At the end of this module, your application can process CDRs for SMS and voice calls, which are stored in fixed-size structure binary data files.

Terms used in this tutorial:

vendor: The manufacturer of the network elements that generate the data files.
StructureParse: The com.ibm.streams.teda.parser.binary::StructureParse operator is the parser operator that decodes the fixed-size structure binary data. It is a part of the TEDA toolkit. For getting familiar with the operator, read the description in the IBM Knowledge Center under [Reference > Toolkits > SPL standard and specialized toolkits > com.ibm.streams.teda > com.ibm.streams.teda.parser.binary > StructureParse] (https://www.ibm.com/support/knowledgecenter/SSCRJU_4.1.1/com.ibm.streams.toolkits.doc/spldoc/dita/tk$com.ibm.streams.teda/op$com.ibm.streams.teda.parser.binary$StructureParse.html).

Customization Points

When customizing the ITE application, it is recommended to follow the functional flow within the application structure.

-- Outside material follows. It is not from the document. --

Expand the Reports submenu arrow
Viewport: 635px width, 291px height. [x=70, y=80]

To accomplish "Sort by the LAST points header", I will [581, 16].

The following figure and table show the points that you need to customize in the ITE application during this module or that influence the customization like the different formats and stream schemas. Other parts don’t need to be customized because it is not necessary for this module.

The customization points

Number	Functional Block	What needs to be customized?
1	FileTypeValidator	Custom code is necessary to derive the type of file format from the file name, the type is a custom string and needed later in the framework to route the file to the correct FileReader
2	FileReader	Different FileReaders are necessary: one containing an fixed-size structure binary parser

Configuration

While creating an ITE or - in later modules - a Lookup Manager Application project a config/config.cfg configuration file is created that contains the compile-time parameters or submission-time parameter defaults for the application. Typically, you open the config.cfg file once and keep it open during the configuration and customization tasks because you change it during various tasks. Remember to save your changes before building the application.

If config.cfg is mentioned in a task description, this file is meant.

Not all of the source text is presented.